Both the vulnerabilities discovered are of path transversal vulnerability and can be exploited to inject arbitrary files on the systems that are running vulnerable versions of the Zoom app to execute the malicious code in the victim’s device.
The researchers said that for successful exploitation of both the vulnerabilities, it requires very less or no interaction from chat feature in individual or a group chat. The vulnerability can be exploited by sending specially crafted messages in the chat feature.
The vulnerability can be tracked as CVE-2020-6109, the vulnerability resides in the Zoom leverages GIPHY service, which lets its users search and exchange GIFs during chatting.
Also, Zoom app doesn’t verify whether the GIFs is sent through GIPHY service or from third party source that could allow an attacker to send malicious GIFs.
Besides this, since Zoom doesn’t sanitize the filenames it could also allow an attacker to achieve directory traversal and could also save malicious files embedded in GIFs on the specified location. Ex: Windows Startup folder.

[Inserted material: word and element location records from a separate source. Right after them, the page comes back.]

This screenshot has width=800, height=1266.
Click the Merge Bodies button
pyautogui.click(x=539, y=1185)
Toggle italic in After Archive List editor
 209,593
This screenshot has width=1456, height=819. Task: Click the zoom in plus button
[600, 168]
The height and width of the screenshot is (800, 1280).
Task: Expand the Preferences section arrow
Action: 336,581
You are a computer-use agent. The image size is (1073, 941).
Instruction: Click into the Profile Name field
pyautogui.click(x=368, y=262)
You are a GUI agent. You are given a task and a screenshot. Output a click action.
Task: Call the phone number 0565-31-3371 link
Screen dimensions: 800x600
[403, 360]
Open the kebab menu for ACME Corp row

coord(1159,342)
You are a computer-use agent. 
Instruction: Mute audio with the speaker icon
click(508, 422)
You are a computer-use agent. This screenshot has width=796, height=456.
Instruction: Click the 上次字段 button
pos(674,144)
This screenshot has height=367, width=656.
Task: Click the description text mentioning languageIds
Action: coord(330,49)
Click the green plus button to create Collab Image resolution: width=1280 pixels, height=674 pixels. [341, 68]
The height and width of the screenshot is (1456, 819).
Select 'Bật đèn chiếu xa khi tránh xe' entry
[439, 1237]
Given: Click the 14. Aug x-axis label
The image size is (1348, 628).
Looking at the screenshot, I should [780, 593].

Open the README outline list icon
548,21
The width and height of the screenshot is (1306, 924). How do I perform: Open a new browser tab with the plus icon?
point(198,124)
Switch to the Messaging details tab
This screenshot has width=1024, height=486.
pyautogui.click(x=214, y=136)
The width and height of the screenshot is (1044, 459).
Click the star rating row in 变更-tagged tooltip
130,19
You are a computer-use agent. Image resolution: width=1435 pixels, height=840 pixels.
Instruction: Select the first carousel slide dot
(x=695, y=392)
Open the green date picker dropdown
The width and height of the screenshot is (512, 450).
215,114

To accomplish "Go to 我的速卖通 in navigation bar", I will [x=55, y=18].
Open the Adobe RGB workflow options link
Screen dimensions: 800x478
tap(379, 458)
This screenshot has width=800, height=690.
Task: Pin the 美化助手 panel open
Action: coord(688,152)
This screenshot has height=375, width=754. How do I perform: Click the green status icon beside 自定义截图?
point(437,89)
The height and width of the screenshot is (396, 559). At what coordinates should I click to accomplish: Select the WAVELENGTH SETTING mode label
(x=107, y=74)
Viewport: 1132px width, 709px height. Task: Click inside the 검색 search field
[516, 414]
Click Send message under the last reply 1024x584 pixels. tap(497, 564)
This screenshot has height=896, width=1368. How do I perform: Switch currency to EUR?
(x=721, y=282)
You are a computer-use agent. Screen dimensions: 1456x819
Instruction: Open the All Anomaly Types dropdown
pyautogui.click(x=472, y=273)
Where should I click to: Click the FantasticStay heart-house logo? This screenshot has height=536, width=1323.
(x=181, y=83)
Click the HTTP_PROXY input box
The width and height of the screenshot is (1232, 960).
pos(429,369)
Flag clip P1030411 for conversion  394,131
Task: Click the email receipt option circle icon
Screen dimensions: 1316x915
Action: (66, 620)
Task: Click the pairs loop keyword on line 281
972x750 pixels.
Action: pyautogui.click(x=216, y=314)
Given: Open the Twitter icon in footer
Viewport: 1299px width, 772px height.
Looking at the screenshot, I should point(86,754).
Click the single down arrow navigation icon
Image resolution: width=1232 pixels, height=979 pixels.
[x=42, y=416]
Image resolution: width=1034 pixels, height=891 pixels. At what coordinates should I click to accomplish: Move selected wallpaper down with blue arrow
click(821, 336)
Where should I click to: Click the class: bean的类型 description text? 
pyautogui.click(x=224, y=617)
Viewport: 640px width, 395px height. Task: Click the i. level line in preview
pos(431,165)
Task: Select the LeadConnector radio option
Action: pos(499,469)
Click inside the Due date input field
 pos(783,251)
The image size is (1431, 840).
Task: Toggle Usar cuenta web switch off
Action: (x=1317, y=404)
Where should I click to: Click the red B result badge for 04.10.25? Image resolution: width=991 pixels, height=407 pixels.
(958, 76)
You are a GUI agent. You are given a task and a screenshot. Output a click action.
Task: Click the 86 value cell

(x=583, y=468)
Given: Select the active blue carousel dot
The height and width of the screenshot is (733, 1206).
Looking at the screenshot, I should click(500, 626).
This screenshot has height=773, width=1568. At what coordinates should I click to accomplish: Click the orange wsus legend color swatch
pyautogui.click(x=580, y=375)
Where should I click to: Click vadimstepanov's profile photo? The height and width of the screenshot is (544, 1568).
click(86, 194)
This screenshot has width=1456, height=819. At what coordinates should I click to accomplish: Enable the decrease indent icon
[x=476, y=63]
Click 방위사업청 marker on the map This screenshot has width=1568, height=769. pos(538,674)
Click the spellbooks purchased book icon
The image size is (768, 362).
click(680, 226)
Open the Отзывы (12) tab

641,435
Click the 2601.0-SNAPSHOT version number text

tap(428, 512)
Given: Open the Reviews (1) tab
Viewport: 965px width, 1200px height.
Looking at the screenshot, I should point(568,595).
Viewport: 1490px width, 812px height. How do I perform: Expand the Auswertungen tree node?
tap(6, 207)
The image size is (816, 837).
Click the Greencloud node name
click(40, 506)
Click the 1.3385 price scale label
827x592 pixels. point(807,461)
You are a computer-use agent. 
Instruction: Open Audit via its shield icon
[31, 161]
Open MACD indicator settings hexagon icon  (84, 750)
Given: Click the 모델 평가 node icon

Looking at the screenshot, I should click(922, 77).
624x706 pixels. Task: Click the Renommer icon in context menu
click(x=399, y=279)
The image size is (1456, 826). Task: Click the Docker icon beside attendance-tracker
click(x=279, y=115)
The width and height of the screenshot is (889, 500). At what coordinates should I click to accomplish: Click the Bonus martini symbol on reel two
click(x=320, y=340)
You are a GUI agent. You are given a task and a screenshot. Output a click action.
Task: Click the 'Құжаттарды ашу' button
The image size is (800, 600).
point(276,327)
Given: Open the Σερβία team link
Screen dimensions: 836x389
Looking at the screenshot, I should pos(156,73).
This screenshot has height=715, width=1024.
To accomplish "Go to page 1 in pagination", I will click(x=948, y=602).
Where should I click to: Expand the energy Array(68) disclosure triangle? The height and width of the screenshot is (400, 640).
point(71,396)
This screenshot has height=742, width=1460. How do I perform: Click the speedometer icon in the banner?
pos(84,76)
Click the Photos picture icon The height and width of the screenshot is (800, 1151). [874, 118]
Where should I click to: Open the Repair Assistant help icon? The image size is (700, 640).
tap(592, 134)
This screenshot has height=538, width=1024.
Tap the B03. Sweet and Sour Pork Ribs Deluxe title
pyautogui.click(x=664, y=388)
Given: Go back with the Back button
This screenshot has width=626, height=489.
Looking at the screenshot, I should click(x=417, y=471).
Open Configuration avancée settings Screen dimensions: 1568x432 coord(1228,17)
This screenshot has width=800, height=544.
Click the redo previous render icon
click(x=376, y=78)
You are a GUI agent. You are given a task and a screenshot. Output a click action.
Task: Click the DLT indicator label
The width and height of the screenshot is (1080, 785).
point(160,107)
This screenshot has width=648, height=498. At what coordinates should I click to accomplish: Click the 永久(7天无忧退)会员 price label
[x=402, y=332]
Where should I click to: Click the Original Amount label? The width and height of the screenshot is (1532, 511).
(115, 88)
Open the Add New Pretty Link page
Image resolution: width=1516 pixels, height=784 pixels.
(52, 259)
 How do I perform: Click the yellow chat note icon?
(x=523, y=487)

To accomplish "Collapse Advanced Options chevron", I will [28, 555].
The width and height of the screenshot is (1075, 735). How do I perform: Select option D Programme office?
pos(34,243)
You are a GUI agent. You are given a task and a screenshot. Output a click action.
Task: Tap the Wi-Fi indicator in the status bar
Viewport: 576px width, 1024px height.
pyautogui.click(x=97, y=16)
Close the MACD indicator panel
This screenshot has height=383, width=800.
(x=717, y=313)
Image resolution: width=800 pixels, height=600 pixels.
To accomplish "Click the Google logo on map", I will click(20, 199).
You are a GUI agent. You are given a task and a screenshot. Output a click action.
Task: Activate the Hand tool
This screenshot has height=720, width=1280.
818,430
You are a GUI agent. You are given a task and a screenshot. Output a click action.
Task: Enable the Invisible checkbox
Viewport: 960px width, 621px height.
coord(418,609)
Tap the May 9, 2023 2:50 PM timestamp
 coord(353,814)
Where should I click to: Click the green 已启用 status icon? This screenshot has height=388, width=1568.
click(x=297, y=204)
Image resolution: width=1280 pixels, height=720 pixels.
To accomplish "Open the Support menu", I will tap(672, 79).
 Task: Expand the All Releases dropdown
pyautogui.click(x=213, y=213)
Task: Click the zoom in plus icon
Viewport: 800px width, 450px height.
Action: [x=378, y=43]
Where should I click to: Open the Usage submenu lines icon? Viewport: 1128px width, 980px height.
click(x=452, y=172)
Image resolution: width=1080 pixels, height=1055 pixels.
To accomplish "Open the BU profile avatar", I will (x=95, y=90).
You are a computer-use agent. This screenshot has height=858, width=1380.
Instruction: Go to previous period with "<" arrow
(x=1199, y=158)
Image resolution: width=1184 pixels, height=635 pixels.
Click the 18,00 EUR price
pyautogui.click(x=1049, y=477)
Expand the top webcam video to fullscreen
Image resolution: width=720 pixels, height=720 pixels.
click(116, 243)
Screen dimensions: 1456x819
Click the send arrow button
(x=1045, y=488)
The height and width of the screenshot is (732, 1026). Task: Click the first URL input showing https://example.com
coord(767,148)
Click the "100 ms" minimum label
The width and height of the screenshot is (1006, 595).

A specially crafted chat message can cause an arbitrary binary planting which could be abused to achieve arbitrary code execution. An attacker needs to send a specially crafted message to a target user or a group to trigger this vulnerability. For the most severe effect, target user interaction is required
The researcher said
Another vulnerability can be tracked as CVE-2020-6110 and was a remote code execution type vulnerability that could let attackers execute remote code, and the vulnerability resides in the Zoom application process code snippets shared through the chat.